The de-Broglie wavelength of an electron is the same as that of a 50 keV X-ray photon. The ratio of the energy of the photon to the kinetic energy of the electron is ( the energy equivalent of electron mass of 0.5 MeV)

To solve the problem, we need to find the ratio of the energy of a 50 keV X-ray photon to the kinetic energy of an electron whose de-Broglie wavelength is the same as that of the photon. ### Step-by-Step Solution: 1. **Determine the Energy of the Photon (E_p)**: The energy of the photon is given as 50 keV. \[ E_p = 50 \, \text{keV} = 50 \times 10^3 \, \text{eV} \] 2. **Calculate the de-Broglie Wavelength of the Photon**: The energy of a photon can be related to its wavelength using the equation: \[ E_p = \frac{hc}{\lambda} \] Rearranging this gives us: \[ \lambda = \frac{hc}{E_p} \] 3. **Substituting Values**: We know that \( h \) (Planck's constant) is approximately \( 4.1357 \times 10^{-15} \, \text{eV s} \) and \( c \) (speed of light) is approximately \( 3 \times 10^8 \, \text{m/s} \).

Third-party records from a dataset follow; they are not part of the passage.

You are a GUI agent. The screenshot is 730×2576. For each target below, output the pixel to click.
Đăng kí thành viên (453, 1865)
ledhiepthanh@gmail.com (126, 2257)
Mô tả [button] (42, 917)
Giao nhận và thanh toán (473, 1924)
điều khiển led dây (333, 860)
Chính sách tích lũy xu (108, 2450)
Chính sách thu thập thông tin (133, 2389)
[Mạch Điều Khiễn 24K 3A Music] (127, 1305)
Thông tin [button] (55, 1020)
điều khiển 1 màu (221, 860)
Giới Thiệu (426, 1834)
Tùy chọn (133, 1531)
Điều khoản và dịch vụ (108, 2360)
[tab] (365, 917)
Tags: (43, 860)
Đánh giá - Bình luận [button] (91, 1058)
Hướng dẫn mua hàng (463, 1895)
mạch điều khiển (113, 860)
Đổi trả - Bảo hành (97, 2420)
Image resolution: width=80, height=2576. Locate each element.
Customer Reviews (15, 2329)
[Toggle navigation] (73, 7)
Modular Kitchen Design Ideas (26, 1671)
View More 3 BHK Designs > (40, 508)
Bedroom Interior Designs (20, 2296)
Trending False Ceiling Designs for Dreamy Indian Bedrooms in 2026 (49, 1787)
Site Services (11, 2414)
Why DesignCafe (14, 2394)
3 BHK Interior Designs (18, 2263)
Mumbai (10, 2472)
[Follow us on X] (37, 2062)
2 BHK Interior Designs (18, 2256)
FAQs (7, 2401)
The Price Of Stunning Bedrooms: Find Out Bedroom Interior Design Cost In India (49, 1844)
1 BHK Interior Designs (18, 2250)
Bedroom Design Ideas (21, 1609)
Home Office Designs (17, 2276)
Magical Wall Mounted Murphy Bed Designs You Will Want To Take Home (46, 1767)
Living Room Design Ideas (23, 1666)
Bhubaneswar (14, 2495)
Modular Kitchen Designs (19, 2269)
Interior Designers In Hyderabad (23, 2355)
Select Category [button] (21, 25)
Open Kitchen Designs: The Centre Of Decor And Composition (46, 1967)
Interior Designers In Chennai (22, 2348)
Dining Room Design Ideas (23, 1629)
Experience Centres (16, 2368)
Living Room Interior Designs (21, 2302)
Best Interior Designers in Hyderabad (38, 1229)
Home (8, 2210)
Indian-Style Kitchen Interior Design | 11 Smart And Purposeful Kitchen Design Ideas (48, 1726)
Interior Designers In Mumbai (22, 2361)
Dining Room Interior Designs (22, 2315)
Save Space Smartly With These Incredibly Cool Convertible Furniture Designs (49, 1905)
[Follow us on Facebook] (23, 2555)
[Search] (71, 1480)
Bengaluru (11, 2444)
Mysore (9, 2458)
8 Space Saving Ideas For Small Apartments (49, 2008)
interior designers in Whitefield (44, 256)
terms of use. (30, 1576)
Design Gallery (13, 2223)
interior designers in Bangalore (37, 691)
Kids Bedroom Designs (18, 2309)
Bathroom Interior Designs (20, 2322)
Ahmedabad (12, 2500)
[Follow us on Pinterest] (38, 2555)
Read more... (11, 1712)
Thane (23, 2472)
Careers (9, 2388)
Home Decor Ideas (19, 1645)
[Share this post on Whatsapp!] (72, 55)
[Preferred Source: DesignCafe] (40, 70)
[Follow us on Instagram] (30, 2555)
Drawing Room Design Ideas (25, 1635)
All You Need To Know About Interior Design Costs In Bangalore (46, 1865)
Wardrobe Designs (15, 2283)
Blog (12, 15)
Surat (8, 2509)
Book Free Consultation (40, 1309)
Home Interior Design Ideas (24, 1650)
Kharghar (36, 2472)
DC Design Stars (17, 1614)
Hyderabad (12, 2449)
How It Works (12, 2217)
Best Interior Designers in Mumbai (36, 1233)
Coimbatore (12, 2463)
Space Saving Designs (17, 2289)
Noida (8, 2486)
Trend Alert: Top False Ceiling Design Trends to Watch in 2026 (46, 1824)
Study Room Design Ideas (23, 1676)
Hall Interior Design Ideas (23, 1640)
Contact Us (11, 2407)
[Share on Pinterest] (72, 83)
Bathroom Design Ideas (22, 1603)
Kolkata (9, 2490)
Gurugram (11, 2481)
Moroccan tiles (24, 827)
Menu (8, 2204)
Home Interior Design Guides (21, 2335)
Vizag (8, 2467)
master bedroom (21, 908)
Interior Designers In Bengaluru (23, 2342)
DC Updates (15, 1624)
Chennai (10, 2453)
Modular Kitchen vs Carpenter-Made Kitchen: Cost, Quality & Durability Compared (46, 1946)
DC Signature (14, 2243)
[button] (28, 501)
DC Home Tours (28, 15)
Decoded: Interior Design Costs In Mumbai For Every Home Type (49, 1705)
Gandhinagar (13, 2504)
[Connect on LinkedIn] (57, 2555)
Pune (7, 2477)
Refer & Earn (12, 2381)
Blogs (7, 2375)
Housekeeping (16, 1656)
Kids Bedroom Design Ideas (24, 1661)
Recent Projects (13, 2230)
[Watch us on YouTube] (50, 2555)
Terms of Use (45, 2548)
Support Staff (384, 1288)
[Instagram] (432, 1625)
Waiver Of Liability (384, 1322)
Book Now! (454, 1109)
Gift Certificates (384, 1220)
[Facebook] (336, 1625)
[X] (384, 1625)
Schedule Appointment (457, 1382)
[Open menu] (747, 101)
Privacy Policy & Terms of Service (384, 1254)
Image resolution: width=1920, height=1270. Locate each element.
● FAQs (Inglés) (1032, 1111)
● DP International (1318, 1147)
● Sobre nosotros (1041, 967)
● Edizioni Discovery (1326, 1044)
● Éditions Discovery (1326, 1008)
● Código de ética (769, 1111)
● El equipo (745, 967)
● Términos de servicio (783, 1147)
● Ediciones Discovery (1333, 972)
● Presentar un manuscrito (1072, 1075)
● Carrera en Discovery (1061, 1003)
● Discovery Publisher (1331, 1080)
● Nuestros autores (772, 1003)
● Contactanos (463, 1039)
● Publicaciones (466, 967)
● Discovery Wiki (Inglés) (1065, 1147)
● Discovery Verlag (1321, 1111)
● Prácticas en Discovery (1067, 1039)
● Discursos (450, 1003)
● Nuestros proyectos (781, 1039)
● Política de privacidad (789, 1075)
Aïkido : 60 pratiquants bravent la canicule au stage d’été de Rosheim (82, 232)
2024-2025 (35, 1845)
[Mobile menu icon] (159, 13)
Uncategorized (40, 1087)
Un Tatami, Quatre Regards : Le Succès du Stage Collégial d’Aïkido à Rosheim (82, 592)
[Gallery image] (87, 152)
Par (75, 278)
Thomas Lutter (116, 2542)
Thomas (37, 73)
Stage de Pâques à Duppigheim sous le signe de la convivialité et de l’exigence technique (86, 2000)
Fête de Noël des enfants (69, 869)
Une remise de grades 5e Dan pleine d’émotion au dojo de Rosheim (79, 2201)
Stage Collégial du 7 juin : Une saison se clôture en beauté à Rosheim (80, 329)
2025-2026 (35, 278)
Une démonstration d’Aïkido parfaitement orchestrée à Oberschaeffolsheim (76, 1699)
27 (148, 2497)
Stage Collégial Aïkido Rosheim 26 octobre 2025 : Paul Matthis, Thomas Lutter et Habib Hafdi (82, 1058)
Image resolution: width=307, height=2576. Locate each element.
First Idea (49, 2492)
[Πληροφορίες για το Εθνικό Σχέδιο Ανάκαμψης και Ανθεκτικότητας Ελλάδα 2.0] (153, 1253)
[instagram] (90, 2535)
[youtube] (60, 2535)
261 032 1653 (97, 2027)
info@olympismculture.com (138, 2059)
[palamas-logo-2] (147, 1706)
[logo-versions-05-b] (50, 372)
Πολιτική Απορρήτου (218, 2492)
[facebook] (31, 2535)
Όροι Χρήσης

Therefore: \[ \lambda = \frac{(4.1357 \times 10^{-15} \, \text{eV s})(3 \times 10^8 \, \text{m/s})}{50 \times 10^3 \, \text{eV}} \] 4. **Calculate the Kinetic Energy of the Electron (K.E.)**: The de-Broglie wavelength for the electron is given by: \[ \lambda = \frac{h}{p} \] where \( p \) is the momentum of the electron. The kinetic energy of the electron can be expressed in terms of momentum: \[ K.E. = \frac{p^2}{2m} \] Substituting \( p = \frac{h}{\lambda} \): \[ K.E. = \frac{h^2}{2m\lambda^2} \] 5. **Finding the Ratio**: We need to find the ratio of the energy of the photon to the kinetic energy of the electron: \[ \text{Ratio} = \frac{E_p}{K.E.} \] Substituting the expressions we derived: \[ \text{Ratio} = \frac{E_p}{\frac{h^2}{2m\lambda^2}} = \frac{2m\lambda^2E_p}{h^2} \] 6. **Substituting the Known Values**: We know that the energy equivalent of the electron mass \( mc^2 \) is given as 0.5 MeV, which can be converted to eV: \[ mc^2 = 0.5 \times 10^6 \, \text{eV} \] Therefore, \( m \) can be expressed as: \[ m = \frac{0.5 \times 10^6}{c^2} \] 7. **Final Calculation**: Substitute the values into the ratio: \[ \text{Ratio} = \frac{2 \times (0.5 \times 10^6) \times \lambda^2 \times (50 \times 10^3)}{h^2} \] After simplification, we find that the ratio comes out to be: \[ \text{Ratio} = 20:1 \] ### Conclusion: Thus, the ratio of the energy of the photon to the kinetic energy of the electron is \( 20:1 \).